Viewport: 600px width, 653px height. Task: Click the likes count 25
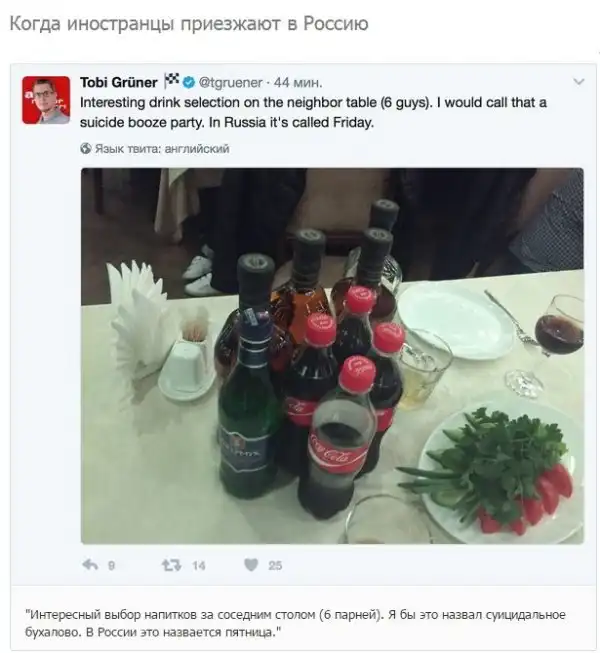(x=275, y=565)
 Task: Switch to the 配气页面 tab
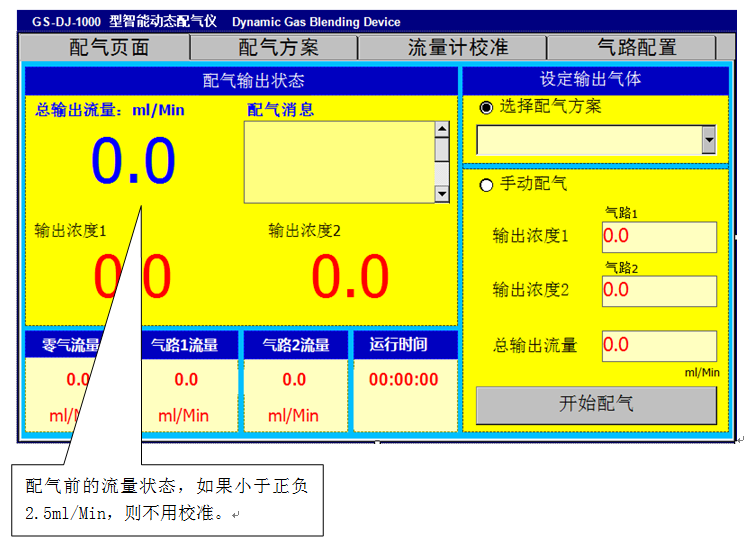pos(108,47)
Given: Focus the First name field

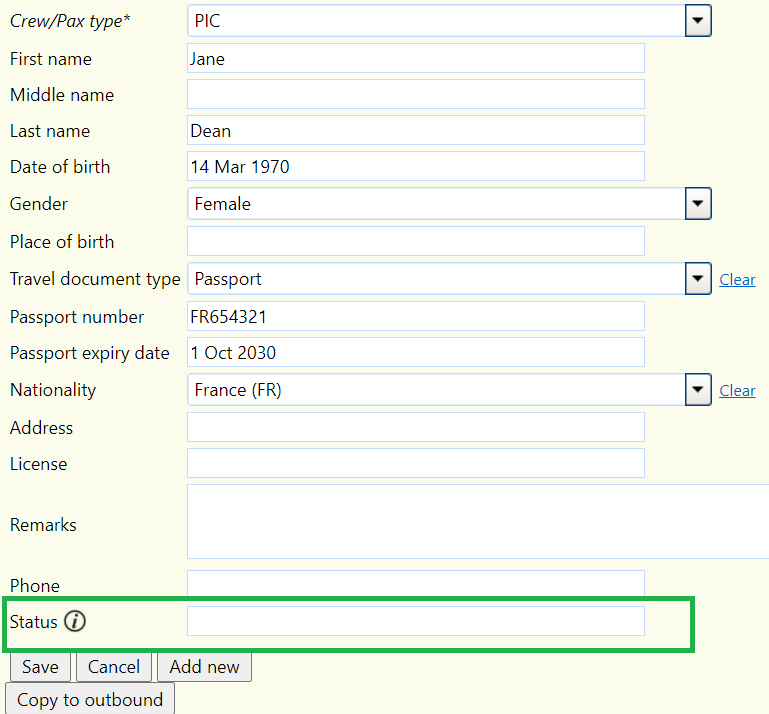Looking at the screenshot, I should (x=416, y=58).
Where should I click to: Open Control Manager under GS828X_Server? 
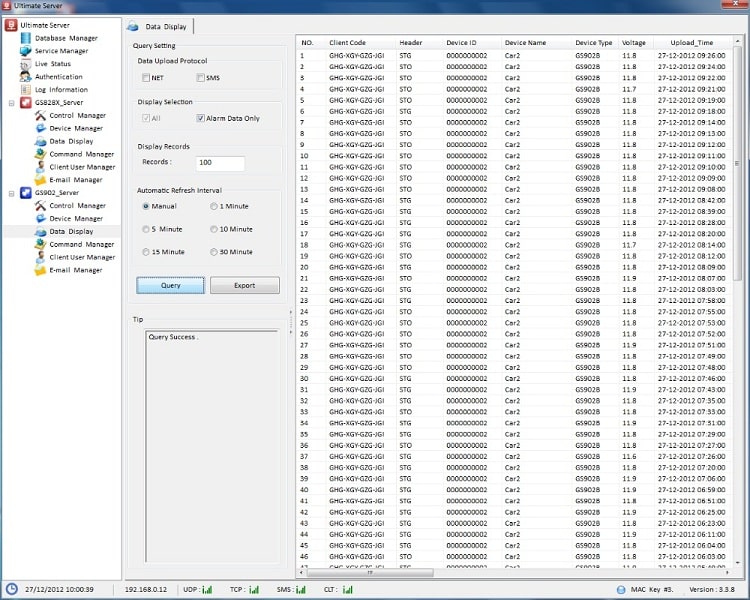[77, 116]
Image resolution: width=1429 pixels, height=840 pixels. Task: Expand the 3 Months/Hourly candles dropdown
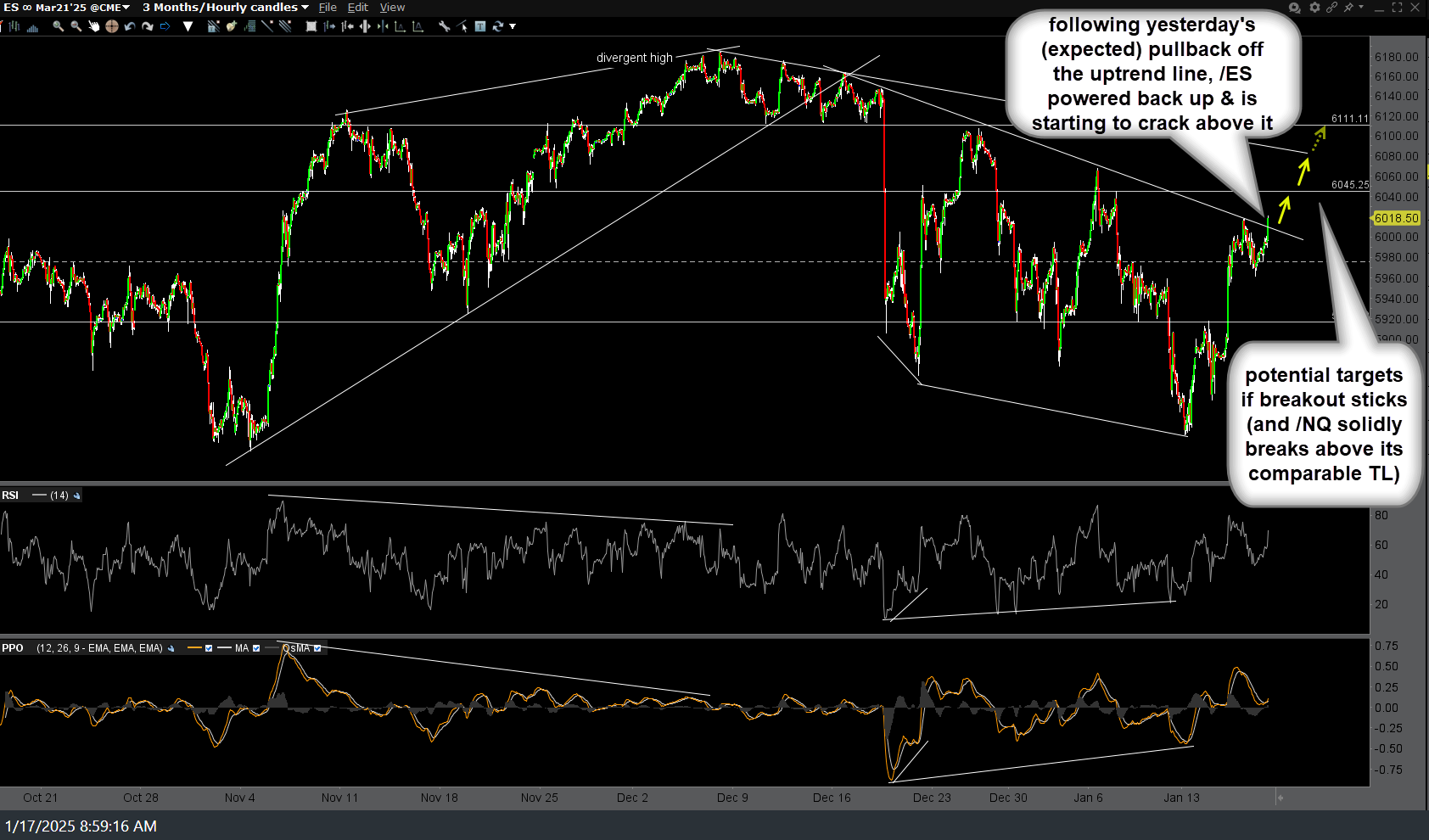[305, 7]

□ □ □ □ □

* _REQUIRED WORK_:
If pictures appear in the data, omit them and copy all other parts exactly.

* _WRITTEN RESPONSE_:
Viewport: 600px width, 653px height. Task: Click the likes count 25
(x=275, y=565)
 Task: Switch to the 配气页面 tab
pos(108,47)
Given: Focus the First name field

Looking at the screenshot, I should (x=416, y=58).
Where should I click to: Open Control Manager under GS828X_Server? 
[77, 116]
Image resolution: width=1429 pixels, height=840 pixels. Task: Expand the 3 Months/Hourly candles dropdown
[305, 7]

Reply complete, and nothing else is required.